### SOURCE DATA
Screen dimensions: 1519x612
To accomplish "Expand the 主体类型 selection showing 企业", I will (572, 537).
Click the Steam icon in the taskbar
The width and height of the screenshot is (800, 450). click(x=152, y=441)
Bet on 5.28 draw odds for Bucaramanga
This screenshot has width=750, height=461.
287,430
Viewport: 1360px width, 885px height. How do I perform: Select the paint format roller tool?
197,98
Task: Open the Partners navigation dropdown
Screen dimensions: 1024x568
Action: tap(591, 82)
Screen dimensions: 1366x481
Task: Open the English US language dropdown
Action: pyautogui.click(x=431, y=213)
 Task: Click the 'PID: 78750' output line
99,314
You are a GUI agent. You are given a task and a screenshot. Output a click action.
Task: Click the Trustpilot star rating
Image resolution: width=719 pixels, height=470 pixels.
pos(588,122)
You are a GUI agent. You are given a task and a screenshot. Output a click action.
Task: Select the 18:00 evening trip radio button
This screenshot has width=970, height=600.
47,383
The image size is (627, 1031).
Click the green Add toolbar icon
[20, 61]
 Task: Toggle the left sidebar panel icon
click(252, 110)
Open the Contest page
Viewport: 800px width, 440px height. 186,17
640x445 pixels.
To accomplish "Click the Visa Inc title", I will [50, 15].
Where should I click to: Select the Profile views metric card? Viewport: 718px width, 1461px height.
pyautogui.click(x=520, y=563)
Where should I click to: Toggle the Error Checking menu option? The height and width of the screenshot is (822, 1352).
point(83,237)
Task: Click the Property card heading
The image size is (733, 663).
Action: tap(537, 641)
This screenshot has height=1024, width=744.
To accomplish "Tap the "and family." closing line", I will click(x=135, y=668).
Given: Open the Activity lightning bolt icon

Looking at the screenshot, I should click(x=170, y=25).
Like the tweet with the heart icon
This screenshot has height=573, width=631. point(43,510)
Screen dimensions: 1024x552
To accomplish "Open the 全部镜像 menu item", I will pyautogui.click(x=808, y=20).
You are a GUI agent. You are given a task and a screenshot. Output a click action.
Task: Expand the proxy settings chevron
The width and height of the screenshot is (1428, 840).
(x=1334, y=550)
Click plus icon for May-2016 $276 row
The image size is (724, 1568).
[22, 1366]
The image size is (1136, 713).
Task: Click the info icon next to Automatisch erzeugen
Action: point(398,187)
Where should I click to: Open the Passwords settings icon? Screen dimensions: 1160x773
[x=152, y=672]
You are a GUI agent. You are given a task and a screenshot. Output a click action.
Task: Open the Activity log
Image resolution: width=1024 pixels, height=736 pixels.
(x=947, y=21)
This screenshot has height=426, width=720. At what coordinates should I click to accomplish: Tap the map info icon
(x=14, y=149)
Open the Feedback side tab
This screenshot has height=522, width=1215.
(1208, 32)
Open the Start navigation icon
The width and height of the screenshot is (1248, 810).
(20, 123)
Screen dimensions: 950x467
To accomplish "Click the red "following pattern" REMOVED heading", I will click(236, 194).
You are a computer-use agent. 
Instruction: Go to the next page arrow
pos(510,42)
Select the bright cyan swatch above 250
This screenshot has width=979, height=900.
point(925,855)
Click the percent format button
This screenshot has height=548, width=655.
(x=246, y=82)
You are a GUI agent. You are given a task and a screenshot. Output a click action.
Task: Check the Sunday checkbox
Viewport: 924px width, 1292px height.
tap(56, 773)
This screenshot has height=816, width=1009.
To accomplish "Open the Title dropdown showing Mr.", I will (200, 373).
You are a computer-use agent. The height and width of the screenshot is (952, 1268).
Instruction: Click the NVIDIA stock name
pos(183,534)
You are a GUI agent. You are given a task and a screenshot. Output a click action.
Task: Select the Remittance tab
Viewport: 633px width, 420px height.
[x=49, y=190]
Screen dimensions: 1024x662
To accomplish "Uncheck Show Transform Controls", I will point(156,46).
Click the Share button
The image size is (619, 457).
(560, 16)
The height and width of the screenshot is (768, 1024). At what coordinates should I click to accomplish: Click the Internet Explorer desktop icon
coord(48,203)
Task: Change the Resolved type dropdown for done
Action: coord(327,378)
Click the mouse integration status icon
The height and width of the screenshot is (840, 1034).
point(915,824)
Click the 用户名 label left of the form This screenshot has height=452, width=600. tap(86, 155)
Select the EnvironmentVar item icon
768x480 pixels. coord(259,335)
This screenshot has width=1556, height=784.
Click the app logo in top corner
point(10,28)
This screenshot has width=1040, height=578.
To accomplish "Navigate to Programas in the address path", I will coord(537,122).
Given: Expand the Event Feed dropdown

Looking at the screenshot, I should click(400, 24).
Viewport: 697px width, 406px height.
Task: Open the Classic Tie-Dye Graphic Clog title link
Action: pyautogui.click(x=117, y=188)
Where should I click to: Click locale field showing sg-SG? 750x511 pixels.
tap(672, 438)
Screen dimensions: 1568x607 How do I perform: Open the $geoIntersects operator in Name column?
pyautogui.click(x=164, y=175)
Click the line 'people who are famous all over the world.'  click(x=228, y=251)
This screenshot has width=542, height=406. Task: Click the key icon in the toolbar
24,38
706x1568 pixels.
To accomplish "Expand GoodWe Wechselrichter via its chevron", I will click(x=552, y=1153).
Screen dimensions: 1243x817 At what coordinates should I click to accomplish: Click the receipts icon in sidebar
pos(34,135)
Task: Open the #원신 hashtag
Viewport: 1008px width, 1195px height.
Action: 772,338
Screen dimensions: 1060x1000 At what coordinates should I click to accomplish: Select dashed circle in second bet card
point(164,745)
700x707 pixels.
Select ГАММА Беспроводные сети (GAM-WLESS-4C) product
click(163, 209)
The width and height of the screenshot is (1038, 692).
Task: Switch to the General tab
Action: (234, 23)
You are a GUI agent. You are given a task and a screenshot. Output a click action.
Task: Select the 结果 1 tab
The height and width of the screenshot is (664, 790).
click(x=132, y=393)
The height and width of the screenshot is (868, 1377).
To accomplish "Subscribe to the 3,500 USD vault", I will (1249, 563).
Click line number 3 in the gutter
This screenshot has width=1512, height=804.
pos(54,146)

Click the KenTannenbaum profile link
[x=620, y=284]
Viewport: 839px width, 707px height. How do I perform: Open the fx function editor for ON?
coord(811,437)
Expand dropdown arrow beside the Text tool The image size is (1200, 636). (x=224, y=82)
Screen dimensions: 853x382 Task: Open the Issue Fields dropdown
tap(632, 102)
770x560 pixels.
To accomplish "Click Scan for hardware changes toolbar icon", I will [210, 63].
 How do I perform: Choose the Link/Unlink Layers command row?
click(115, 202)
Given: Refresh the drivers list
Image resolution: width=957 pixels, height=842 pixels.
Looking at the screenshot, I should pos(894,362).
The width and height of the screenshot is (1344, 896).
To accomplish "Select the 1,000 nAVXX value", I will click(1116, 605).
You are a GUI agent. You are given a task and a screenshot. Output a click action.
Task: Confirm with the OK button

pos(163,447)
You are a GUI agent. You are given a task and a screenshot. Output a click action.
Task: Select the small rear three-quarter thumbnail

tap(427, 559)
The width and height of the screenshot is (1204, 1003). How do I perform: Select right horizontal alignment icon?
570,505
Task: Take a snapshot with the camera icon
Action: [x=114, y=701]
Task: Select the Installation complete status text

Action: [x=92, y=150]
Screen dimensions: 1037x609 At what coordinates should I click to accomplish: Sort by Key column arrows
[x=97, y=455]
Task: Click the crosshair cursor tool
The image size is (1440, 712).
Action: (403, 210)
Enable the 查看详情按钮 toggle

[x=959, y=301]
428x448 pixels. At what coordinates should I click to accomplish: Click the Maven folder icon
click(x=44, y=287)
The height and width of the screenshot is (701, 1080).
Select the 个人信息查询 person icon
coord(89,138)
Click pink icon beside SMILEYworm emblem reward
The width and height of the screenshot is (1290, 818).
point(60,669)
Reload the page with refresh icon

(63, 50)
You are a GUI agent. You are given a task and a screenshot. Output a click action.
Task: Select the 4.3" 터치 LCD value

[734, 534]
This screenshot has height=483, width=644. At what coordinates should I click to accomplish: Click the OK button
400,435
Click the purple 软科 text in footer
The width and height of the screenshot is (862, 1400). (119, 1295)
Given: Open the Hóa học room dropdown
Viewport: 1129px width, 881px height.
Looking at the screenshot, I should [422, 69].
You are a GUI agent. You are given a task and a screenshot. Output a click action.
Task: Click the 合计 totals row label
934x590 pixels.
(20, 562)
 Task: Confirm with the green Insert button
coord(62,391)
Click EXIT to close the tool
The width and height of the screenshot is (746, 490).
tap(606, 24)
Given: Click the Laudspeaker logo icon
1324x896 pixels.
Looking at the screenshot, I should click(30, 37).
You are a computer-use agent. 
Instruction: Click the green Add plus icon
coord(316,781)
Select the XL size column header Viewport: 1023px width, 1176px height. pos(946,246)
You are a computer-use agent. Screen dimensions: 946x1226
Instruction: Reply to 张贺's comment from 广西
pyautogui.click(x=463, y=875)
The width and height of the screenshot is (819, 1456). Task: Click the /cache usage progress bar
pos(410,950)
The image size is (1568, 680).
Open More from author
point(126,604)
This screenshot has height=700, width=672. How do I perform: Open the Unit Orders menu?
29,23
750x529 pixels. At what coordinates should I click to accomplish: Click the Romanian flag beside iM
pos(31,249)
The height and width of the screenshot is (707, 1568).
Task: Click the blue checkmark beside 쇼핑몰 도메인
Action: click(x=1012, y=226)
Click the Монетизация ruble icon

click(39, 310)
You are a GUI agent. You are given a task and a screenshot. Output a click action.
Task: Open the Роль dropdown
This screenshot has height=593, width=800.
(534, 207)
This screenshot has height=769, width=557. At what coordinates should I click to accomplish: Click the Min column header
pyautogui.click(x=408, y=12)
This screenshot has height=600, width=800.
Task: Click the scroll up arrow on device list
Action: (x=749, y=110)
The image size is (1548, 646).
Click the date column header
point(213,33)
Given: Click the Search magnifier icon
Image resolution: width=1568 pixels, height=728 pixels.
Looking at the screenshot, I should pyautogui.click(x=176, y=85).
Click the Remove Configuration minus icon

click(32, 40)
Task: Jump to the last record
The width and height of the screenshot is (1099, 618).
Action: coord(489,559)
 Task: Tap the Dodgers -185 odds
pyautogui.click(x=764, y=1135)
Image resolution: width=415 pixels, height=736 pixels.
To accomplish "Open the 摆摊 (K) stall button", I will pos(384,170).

### YOUR INSTRUCTIONS
In the listing above, locate the line containing "This screenshot has width=970, height=600." and the line containing "Select the bright cyan swatch above 250". Extract those two lines and every line between them, exactly as written, and only those.

### TASK SOLUTION
This screenshot has width=970, height=600.
47,383
The image size is (627, 1031).
Click the green Add toolbar icon
[20, 61]
 Task: Toggle the left sidebar panel icon
click(252, 110)
Open the Contest page
Viewport: 800px width, 440px height. 186,17
640x445 pixels.
To accomplish "Click the Visa Inc title", I will [50, 15].
Where should I click to: Select the Profile views metric card? Viewport: 718px width, 1461px height.
pyautogui.click(x=520, y=563)
Where should I click to: Toggle the Error Checking menu option? The height and width of the screenshot is (822, 1352).
point(83,237)
Task: Click the Property card heading
The image size is (733, 663).
Action: tap(537, 641)
This screenshot has height=1024, width=744.
To accomplish "Tap the "and family." closing line", I will click(x=135, y=668).
Given: Open the Activity lightning bolt icon

Looking at the screenshot, I should click(x=170, y=25).
Like the tweet with the heart icon
This screenshot has height=573, width=631. point(43,510)
Screen dimensions: 1024x552
To accomplish "Open the 全部镜像 menu item", I will pyautogui.click(x=808, y=20).
You are a GUI agent. You are given a task and a screenshot. Output a click action.
Task: Expand the proxy settings chevron
The width and height of the screenshot is (1428, 840).
(x=1334, y=550)
Click plus icon for May-2016 $276 row
The image size is (724, 1568).
[22, 1366]
The image size is (1136, 713).
Task: Click the info icon next to Automatisch erzeugen
Action: point(398,187)
Where should I click to: Open the Passwords settings icon? Screen dimensions: 1160x773
[x=152, y=672]
You are a GUI agent. You are given a task and a screenshot. Output a click action.
Task: Open the Activity log
Image resolution: width=1024 pixels, height=736 pixels.
(x=947, y=21)
This screenshot has height=426, width=720. At what coordinates should I click to accomplish: Tap the map info icon
(x=14, y=149)
Open the Feedback side tab
This screenshot has height=522, width=1215.
(1208, 32)
Open the Start navigation icon
The width and height of the screenshot is (1248, 810).
(20, 123)
Screen dimensions: 950x467
To accomplish "Click the red "following pattern" REMOVED heading", I will click(236, 194).
You are a computer-use agent. 
Instruction: Go to the next page arrow
pos(510,42)
Select the bright cyan swatch above 250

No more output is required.